Obama’s timeline draws mixed reaction from Afghans
KABUL (Pajhwok): A large number of residents interviewed in various provinces on Thursday welcomed US President Barack Obama’s decision to withdraw all American troops from Afghanistan by 2016, but others wanted Afghan forces should continue to be trained and assisted by their foreign counterparts.
Obama on Tuesday said he planned a gradual drawdown of troops that would leave about 9800 troops in Afghanistan by the end of this year, cut that in half by the end of 2015 and remove most remaining troops by the end of 2016.
Political expert and a former Nangarhar University teacher, Mohammad Anwar Sultani told Pajhwok Afghan News the stay of American troops was in the interest of Afghan forces, who he said needed professional training.
“The security responsibility has already been transferred to the Afghan forces, it will be better if the Americans continue training and advising them,” Sultani said, believing the presence of American troops would be more effective if the Afghan forces were equipped with sophisticated weaponry.
Shah Jehan, a resident of Jalalabad, the capital of Nangarhar province, said American troops should completely withdraw from Afghanistan, saying the move would help bring down the level of violence.
A shop owner in the city, Aimal Khan, said the Afghan forces had now strengthened and no longer needed cooperation from the American counterparts.
He said the withdrawal of foreign troops was in Afghanistan’s interest because the insurgents would reduce their attacks.
In southern Helmand province, a public representative, Ghayasuddin, said the US should pull out its troops from Afghanistan gradually, fearing a sudden drawdown could push the war-torn country into a new civil war.
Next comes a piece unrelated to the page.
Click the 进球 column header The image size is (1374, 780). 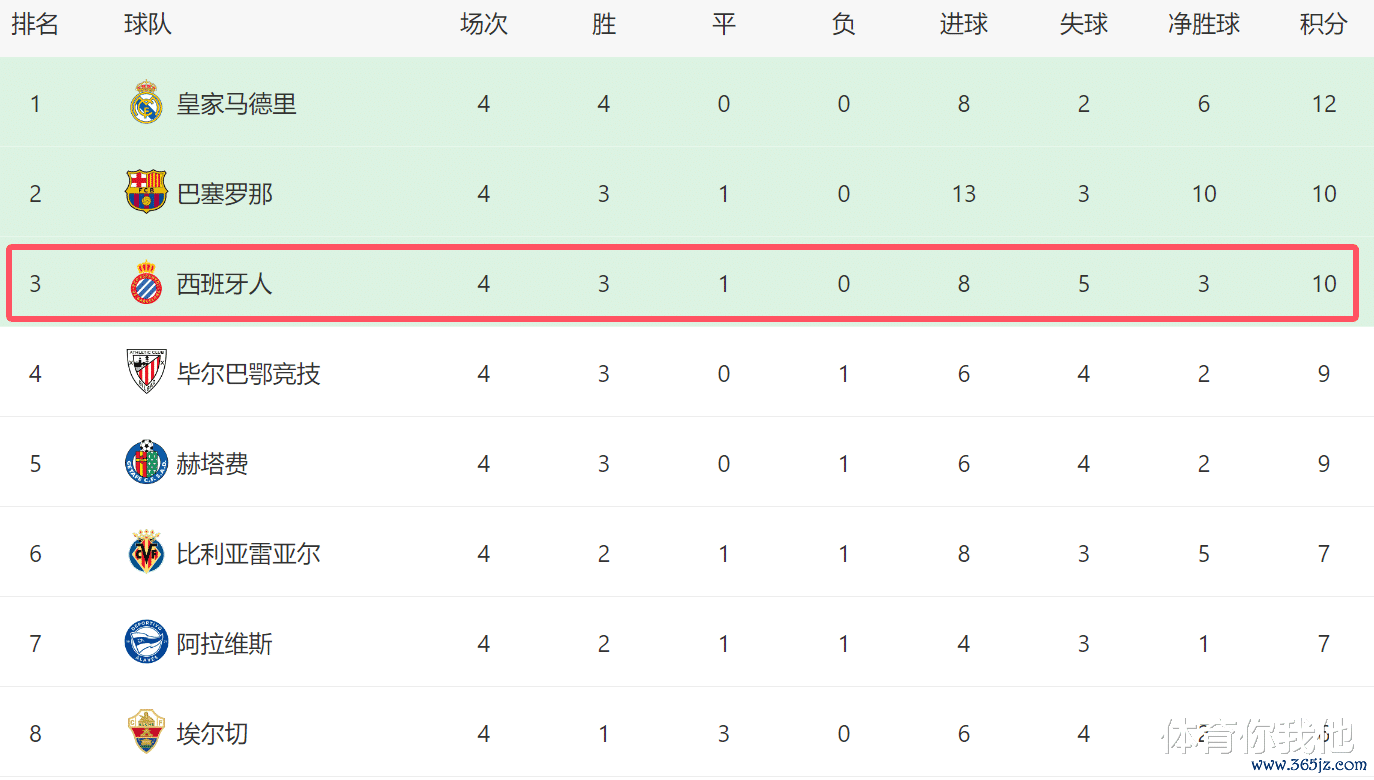[963, 25]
In southeastern Paktia province, a tribal elder in the Syed Karam district, Haji Nazaruddin, said he did not believe the stay of American troops would have any positive result.
He said what they learned in the past 12 years was that the presence of foreign troops could not end the conflict. He said the Americans had their own interests and had no concern for Afghanistan.
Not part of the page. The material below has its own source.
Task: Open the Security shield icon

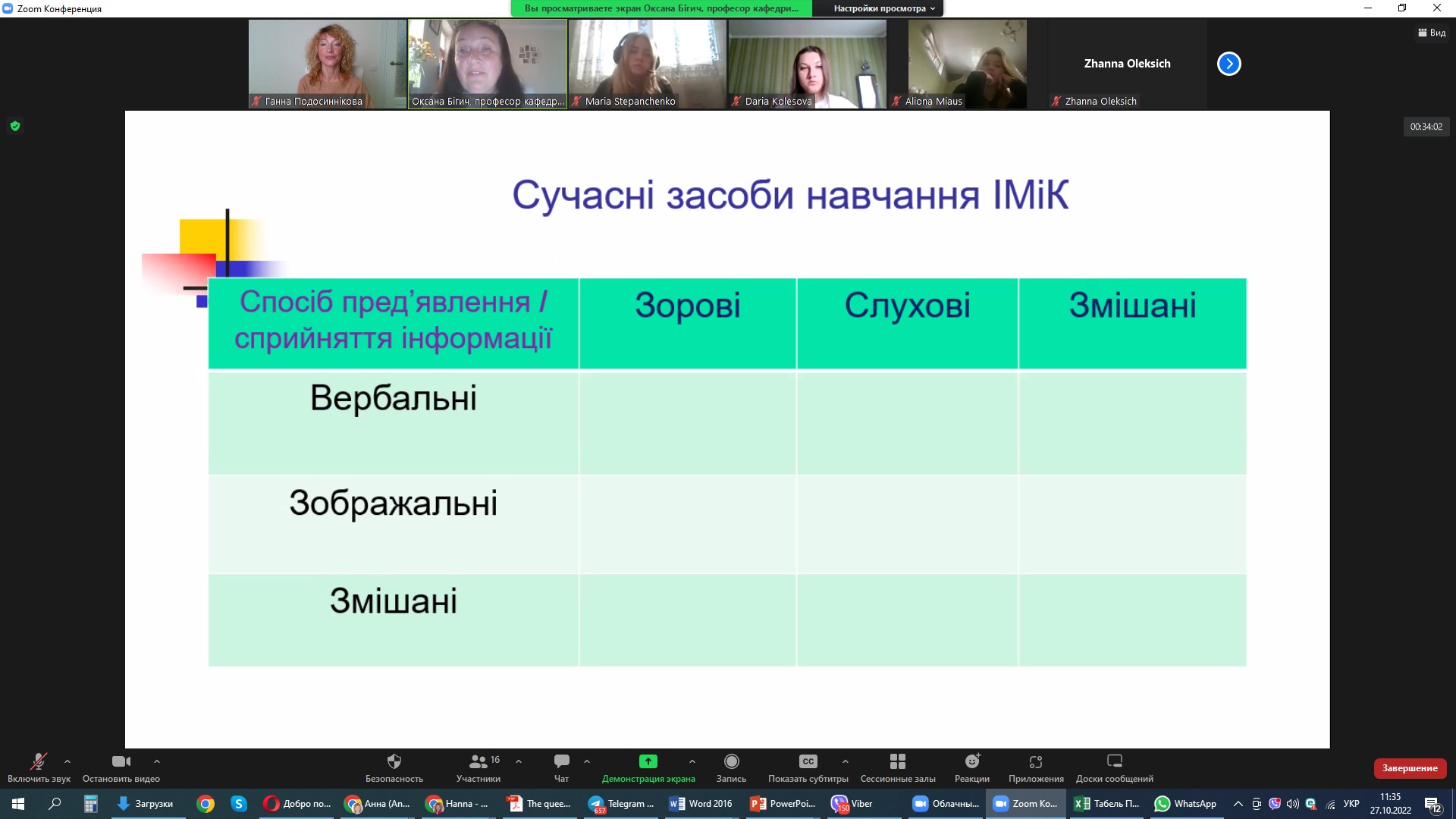Action: (394, 761)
A resident of the provincial capital, Gardez, Azad Khan, said the people were previously very concerned that the US would leave Afghanistan alone after this year, but it did not happen and the US had decided to stay.
He said the rumours about 2014 had a deep negative impact on the Afghans because the speculations affected businesses. Khan said the US should continue assisting Afghanistan in diverse fields.
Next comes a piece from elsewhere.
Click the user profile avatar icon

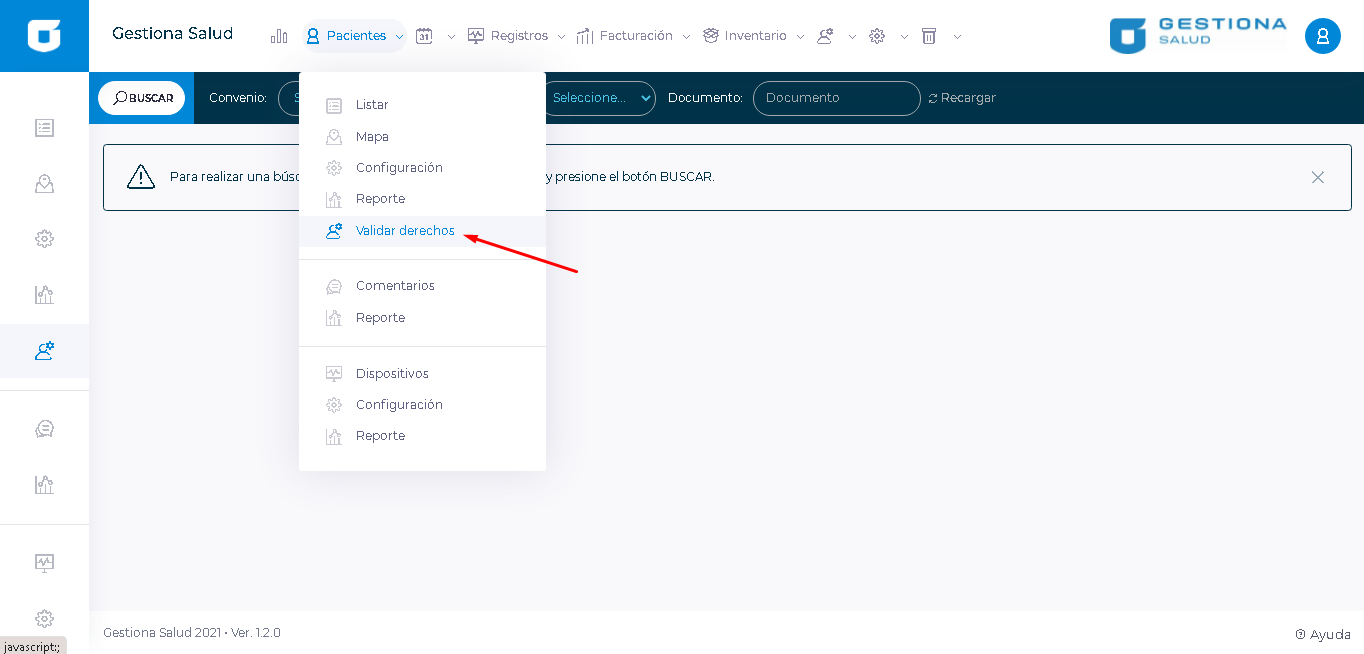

Another resident of Garez, Nasrullah, said the extended US troops’ stay would not help end the conflict, suggesting Washington should instead talk to Pakistan.
In southern Ghazni City, resident Rahmatullah said he welcomed President Obama’s decision that the American troops were leaving Afghanistan. He believed the war in Afghanistan would continue no matter foreign troops leave or stay.
Another resident Saifullah said if the US wanted to end the war in Afghanistan, it should prevent Pakistani attacks.
He said the conflict in Afghanistan would intensify with the withdrawal of foreign troops because it would give a free hand to Pakistani intelligence agencies.
However, resident Asadullah said the US troops’ pullout would leave the Taliban with no excuses to continue their insurgency. He welcomed Obama’s decision that he would pull out all troops by 2016.
In northern Kunduz province, resident Mehrabuddin, said the US had failed to honour its words that it would remain committed to fighting the Taliban and other terrorists.
He said there had been much of violence during the presence of American troops in Afghanistan and their withdrawal or stay had no benefit for the Afghans.
However, another Kunduz resident Syed Ali said the US should not abandon Afghanistan after withdrawing its troops.
He said Afghanistan needed American troops because the local forces were yet to stand on their feet and were in dire need to be further trained and equipped.
In northern Balkh province, Ahmad Farid, a student of political science at the Balkh University, said Obama’s decision showed the American mission in Afghanistan had not been accomplished.
He said achievements in the reconstruction sector made over the past decade were recognisable to some degree, but there had been little improvment on the political front.